● Activity:
Starting with the line containing "Instruction: Add a sticky note comment" and going on through the line containing "Toggle strikethrough text", return the lines of the data below exactly, and only those.

*** Material provided Section Begins ***

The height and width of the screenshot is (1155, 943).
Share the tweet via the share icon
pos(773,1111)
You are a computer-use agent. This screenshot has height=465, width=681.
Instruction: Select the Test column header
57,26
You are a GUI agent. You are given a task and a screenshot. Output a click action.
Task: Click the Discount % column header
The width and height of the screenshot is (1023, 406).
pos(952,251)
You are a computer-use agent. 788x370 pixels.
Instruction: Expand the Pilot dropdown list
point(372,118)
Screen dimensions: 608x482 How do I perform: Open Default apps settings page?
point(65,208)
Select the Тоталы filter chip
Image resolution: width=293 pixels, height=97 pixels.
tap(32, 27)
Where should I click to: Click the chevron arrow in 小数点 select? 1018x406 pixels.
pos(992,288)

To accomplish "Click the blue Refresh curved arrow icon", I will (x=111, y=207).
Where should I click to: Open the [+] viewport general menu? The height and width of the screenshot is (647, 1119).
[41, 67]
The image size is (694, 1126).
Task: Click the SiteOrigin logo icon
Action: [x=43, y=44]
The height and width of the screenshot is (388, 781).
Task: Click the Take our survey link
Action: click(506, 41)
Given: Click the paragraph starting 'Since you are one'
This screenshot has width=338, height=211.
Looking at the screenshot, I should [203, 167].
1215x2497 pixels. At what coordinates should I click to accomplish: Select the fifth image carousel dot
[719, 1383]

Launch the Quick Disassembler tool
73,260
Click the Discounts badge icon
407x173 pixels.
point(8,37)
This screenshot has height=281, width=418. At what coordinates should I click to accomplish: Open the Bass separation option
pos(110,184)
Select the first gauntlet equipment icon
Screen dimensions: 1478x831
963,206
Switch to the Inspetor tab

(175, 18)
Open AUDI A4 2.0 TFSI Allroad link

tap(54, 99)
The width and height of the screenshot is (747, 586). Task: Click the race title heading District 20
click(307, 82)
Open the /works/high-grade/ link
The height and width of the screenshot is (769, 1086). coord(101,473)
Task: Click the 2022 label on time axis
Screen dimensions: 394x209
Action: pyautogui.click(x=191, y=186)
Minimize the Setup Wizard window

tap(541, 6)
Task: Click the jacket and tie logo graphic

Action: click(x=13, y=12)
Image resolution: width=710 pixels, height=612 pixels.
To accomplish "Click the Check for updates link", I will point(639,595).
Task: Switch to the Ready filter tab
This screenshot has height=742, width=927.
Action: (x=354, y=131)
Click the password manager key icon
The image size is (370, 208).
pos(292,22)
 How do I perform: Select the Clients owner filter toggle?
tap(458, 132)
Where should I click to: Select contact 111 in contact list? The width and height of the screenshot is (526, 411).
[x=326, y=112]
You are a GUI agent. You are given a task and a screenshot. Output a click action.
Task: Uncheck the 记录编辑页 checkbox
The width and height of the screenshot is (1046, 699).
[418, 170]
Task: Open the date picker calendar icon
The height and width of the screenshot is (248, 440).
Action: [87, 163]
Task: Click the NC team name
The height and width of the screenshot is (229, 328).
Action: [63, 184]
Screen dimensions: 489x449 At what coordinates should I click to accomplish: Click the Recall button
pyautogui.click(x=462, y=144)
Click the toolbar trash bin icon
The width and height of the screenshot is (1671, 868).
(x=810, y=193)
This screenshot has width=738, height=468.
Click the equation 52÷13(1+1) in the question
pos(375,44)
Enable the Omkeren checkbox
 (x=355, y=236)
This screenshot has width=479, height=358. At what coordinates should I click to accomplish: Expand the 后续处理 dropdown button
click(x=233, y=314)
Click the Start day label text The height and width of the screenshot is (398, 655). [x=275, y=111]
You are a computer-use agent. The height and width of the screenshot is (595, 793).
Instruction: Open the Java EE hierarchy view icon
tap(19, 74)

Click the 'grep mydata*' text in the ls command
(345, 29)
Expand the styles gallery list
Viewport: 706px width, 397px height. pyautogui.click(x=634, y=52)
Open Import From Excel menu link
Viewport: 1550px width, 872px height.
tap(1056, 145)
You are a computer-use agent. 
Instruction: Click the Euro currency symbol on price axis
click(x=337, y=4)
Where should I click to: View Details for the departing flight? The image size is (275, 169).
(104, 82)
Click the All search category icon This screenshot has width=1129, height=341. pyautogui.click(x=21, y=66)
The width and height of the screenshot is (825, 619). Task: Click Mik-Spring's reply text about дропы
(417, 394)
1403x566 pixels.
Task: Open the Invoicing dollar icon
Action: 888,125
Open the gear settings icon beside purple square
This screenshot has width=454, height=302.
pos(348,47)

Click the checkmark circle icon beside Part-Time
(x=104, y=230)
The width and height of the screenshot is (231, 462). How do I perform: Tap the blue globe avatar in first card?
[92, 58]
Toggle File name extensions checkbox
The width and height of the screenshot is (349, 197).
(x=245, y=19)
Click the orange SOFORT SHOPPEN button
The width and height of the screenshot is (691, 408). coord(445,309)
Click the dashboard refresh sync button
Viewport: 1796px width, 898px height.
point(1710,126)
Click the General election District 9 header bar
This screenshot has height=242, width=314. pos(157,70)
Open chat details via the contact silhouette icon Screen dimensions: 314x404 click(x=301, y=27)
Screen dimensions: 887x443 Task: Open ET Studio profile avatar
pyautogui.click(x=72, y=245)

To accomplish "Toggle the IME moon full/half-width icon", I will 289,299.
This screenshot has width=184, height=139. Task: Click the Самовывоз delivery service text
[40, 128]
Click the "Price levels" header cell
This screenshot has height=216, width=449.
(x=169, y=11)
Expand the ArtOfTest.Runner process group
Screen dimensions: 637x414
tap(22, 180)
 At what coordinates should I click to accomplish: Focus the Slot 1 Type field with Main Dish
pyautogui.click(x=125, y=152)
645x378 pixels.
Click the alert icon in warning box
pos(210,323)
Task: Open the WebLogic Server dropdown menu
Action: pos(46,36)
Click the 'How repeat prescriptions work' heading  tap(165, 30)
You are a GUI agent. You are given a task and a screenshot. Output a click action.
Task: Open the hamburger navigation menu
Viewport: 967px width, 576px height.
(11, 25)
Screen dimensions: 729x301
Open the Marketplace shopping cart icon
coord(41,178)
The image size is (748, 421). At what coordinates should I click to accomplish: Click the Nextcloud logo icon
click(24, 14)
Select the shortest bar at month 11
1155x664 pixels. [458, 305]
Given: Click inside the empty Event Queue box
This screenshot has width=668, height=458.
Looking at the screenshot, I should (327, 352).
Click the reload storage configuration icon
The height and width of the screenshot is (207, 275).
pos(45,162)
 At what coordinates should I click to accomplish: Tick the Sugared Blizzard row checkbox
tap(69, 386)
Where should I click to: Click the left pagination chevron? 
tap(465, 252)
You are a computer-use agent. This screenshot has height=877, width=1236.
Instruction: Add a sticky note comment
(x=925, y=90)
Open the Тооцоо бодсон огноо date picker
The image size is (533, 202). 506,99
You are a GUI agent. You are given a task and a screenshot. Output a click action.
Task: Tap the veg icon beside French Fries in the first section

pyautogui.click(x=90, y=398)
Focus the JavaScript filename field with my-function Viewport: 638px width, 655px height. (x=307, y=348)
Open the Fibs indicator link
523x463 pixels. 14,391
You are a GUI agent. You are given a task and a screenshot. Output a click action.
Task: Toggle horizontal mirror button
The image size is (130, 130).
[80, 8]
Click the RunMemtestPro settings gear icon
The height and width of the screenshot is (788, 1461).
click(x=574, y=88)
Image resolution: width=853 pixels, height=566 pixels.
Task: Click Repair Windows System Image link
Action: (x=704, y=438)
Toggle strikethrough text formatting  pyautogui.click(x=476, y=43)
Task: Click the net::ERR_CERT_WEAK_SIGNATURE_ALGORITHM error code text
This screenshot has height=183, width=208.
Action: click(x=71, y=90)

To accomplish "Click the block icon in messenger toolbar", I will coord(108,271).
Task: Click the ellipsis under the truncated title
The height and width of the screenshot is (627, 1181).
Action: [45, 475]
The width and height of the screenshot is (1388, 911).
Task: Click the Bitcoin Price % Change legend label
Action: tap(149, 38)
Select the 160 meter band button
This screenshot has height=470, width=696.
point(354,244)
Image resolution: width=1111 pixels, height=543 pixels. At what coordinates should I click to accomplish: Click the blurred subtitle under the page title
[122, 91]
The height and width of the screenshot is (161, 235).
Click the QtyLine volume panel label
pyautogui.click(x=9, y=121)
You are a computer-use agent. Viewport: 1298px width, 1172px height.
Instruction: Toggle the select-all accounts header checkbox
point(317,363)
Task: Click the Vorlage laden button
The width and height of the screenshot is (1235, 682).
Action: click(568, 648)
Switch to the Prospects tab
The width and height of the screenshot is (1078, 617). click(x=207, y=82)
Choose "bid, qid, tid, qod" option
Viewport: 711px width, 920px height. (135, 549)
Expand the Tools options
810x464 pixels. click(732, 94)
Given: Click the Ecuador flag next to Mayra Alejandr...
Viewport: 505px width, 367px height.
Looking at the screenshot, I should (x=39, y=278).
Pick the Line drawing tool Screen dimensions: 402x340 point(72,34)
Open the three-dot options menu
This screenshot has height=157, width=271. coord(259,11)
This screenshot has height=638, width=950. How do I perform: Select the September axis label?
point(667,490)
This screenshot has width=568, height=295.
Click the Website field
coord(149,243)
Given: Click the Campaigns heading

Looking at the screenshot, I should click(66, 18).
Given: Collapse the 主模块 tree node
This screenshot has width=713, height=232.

*** Material provided Section Ends ***

● Reply:
Instruction: Add a sticky note comment
(x=925, y=90)
Open the Тооцоо бодсон огноо date picker
The image size is (533, 202). 506,99
You are a GUI agent. You are given a task and a screenshot. Output a click action.
Task: Tap the veg icon beside French Fries in the first section

pyautogui.click(x=90, y=398)
Focus the JavaScript filename field with my-function Viewport: 638px width, 655px height. (x=307, y=348)
Open the Fibs indicator link
523x463 pixels. 14,391
You are a GUI agent. You are given a task and a screenshot. Output a click action.
Task: Toggle horizontal mirror button
The image size is (130, 130).
[80, 8]
Click the RunMemtestPro settings gear icon
The height and width of the screenshot is (788, 1461).
click(x=574, y=88)
Image resolution: width=853 pixels, height=566 pixels.
Task: Click Repair Windows System Image link
Action: (x=704, y=438)
Toggle strikethrough text formatting  pyautogui.click(x=476, y=43)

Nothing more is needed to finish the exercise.